No, I won’t. I think it looks weird, but as long as the dogs are happy, I’m happy.
I want my pooch to look like those retrievers linked to by picunurse.
I don’t hunt, btw.

At least the dog is smiling. Dogs do smile.

That looks like smiling to you? It looks like the last thing seen before the Demon Dog ate the cameraman’s face.

The funny thing is, the prissy ugly clips are actually remnants of clips that were intended to make it better at hunting. The weird “half hairless” thing is that it was supposed to keep the hair from snagging, while keeping its vital areas warm and protected from bites. They become popular for nobility and dog groomers because they looked “utilitarian” which was apparently a thing back in France back in the day.
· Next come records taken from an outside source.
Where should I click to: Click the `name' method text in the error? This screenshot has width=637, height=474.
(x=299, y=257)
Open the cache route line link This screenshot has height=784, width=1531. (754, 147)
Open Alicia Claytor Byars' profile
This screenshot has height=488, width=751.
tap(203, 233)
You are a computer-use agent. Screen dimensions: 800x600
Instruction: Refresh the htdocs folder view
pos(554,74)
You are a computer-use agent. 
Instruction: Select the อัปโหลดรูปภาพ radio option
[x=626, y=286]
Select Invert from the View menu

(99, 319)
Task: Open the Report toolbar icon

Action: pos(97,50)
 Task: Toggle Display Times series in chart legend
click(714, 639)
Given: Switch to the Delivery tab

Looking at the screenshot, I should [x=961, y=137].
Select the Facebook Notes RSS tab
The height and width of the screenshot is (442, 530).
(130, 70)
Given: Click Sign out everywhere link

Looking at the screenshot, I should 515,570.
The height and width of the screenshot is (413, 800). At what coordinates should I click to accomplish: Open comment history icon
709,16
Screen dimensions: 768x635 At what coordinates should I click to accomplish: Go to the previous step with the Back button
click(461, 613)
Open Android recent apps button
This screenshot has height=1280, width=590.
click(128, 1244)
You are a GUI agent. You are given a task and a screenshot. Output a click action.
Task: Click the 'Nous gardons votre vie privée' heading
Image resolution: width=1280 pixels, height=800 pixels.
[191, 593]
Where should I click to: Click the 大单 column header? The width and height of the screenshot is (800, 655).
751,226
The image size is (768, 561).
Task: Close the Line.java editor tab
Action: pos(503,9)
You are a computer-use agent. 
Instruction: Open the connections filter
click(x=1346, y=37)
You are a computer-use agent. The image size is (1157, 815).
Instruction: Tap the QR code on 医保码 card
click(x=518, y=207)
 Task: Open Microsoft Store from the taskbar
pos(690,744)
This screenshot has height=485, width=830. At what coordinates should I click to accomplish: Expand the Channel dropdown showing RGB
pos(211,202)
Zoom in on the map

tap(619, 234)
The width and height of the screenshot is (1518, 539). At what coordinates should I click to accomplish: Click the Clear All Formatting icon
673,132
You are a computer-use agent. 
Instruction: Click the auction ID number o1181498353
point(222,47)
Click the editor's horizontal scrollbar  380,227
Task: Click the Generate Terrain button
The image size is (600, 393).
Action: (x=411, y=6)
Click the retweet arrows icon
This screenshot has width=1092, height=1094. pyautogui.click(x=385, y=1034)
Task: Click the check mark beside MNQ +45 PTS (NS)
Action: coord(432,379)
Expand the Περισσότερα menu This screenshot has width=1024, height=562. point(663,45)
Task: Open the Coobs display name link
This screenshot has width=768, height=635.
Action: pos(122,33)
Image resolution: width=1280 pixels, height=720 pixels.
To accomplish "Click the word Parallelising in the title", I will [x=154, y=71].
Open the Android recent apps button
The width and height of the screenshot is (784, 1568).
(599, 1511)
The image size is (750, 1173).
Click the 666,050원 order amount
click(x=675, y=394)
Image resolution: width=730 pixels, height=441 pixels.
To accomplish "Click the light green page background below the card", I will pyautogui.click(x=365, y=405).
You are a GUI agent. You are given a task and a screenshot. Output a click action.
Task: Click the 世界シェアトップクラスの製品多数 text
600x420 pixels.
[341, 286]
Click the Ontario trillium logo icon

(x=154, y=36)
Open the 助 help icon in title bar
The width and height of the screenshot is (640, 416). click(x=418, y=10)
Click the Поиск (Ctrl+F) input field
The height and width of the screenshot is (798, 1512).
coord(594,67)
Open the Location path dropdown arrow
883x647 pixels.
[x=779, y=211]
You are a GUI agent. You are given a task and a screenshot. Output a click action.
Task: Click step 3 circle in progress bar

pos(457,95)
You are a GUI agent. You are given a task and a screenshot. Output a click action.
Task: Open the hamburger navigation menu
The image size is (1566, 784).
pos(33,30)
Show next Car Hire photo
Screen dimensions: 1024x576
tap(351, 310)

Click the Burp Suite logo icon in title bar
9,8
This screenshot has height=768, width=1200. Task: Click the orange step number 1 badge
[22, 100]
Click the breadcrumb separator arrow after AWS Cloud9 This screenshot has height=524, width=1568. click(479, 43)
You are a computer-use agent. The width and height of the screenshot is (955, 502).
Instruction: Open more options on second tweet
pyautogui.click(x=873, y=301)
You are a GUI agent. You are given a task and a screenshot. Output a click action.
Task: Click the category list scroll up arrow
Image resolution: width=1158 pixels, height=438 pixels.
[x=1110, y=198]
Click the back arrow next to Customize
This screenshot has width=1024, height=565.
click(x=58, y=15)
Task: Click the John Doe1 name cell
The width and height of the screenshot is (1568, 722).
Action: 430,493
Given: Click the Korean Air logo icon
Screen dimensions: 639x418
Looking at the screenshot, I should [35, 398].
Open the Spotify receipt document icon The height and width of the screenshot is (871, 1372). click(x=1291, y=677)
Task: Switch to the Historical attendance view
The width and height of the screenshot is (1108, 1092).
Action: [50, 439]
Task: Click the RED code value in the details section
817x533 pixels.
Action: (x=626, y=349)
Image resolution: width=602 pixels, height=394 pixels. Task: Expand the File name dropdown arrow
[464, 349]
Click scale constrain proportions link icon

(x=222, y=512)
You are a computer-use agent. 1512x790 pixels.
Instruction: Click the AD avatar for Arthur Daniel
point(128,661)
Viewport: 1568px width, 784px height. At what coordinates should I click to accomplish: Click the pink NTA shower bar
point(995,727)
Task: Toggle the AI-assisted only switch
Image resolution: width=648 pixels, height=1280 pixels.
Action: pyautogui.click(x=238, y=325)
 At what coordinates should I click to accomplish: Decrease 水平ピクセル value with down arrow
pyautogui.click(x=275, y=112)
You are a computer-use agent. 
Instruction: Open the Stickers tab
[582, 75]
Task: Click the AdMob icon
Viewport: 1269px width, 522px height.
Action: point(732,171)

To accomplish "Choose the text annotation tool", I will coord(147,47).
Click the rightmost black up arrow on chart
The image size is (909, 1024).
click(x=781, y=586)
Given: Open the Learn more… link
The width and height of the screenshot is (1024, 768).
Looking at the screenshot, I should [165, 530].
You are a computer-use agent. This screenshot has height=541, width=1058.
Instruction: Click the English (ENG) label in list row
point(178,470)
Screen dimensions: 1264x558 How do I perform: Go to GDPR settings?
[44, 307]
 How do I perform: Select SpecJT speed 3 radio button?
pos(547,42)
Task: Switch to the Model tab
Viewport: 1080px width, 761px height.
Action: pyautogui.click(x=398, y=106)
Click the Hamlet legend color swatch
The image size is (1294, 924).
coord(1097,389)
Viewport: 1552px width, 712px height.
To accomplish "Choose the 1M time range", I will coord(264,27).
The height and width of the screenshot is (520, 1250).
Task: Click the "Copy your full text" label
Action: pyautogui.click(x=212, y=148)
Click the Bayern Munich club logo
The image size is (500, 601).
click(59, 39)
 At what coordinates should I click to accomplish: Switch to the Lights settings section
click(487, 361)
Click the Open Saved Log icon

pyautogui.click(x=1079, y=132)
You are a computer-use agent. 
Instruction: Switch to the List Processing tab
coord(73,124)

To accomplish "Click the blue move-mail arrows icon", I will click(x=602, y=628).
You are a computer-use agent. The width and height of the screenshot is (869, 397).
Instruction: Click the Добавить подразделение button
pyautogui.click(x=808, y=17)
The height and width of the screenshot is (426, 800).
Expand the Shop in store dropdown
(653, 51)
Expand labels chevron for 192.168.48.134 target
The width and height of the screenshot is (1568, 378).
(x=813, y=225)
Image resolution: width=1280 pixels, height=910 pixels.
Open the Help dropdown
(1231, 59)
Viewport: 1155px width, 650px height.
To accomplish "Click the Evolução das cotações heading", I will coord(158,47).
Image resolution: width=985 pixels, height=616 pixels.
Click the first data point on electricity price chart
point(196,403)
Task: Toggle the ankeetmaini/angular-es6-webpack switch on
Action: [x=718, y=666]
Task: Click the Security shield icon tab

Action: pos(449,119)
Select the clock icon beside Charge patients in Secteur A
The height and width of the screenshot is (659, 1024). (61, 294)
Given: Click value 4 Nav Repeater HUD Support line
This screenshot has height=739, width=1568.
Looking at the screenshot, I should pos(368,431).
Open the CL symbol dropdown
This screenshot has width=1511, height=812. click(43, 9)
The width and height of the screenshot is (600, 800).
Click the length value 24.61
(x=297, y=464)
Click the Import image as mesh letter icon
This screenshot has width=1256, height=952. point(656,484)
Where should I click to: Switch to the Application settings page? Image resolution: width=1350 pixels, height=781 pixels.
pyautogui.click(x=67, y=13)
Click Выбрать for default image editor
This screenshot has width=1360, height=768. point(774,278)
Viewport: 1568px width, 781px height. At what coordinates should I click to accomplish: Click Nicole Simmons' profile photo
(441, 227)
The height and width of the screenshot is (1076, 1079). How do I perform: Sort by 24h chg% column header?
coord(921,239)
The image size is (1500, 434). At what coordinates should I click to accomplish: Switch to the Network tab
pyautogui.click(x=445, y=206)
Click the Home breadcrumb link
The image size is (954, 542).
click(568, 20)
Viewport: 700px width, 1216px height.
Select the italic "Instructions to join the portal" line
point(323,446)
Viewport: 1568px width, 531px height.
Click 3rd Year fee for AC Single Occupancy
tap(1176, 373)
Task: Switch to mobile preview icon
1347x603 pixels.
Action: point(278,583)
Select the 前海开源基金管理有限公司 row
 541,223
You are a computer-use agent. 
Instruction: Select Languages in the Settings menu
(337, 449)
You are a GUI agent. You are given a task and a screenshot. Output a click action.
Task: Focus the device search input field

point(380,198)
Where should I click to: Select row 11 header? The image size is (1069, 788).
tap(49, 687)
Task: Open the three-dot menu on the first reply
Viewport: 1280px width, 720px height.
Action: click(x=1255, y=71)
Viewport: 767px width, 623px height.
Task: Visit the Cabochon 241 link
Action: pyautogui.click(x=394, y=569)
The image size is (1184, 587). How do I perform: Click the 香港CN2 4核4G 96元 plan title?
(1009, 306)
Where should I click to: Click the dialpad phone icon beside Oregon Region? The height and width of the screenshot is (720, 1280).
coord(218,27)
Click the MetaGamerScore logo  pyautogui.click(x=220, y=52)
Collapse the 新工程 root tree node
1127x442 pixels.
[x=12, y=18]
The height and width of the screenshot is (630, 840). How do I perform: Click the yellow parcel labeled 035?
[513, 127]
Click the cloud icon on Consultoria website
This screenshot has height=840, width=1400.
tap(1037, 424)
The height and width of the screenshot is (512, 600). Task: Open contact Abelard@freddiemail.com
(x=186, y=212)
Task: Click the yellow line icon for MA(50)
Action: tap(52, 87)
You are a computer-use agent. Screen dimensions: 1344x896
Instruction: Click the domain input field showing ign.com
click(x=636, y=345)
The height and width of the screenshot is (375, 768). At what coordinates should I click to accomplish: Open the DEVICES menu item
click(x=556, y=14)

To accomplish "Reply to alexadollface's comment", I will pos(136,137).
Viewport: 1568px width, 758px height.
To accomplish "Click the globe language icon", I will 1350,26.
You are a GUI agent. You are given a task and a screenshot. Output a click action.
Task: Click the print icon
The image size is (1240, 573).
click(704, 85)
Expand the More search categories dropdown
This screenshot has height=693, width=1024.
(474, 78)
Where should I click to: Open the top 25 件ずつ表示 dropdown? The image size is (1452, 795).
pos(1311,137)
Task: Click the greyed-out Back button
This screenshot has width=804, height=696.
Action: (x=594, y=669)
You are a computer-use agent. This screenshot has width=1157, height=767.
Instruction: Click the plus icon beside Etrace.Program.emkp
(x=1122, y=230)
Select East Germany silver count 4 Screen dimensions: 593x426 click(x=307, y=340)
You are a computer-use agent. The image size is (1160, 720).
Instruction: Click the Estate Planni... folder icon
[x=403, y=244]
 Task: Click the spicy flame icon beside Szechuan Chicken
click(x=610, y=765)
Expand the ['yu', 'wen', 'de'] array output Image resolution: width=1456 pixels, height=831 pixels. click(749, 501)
Samoyeds like my late, great Bear smile and do it well. Now there was a dog that could be groomed to a polish so refined it would make your eyes hurt and stop traffic but he was certainly manly. Poodles on the other hand can smile but not nearly as well. Maxwell Sebastian got hit by a car when he was a puppy and it broke his jaw so he had permanently pursed lips as a result which didn’t help matters any.

I’ve known lots of dogs, and all 7 of my grandpuppies do that. Even the great dane. Believe me, the pooch is smiling. And loves it’s little girl to pieces.
Now go to your room.

What would John Wayne say about a man and a poodle. That’s the question you have to ask yourself.

I think the main reason people think poodles are prissy is because of the haircuts. Portugese water dogs are similar in many respects but people dont think of them as prissy because they aren’t usually seen in puffy fancy cuts.
I have a miniature poodle mix. I don’t get her groomed in a fancy cut. Right now, I have her hair shaved to like 1/4" for the summer and you would never even guess she was a poodle. They look like completely normal dogs if you just have their hair trimmed instead of having it clipped in a fancy cut. You have to work at making them look prissy.

My wife, who worked in a vet’s office, claims that is just how they test if you are worthy of joining the Poodle Club and they really just bite your nose a bit. If you don’t flinch you are okay. My daughter’s American Bull Terrier let me join the American Bull Terrier Club, but in this case it involved piercing my ear a bit.

The Little Girls are now allowed on our late Collie’s bed because she drew blood when the Bull looked at her dinner, but I don’t think that was part of any initiation. The Lab cross had hidden the bed when they moved in (honest to God, he shoved it under a cabinet rather than allow them to sully that sacred shrine–he loved her deeply), but now it’s okay because the Bull is a pain but was given what for by a creature a quarter her size.

He didn’t like being an Alpha and apparently attitude counts for more than size when determining an Alpha. And this was the Beta Little Girl. The Alpha is nastier.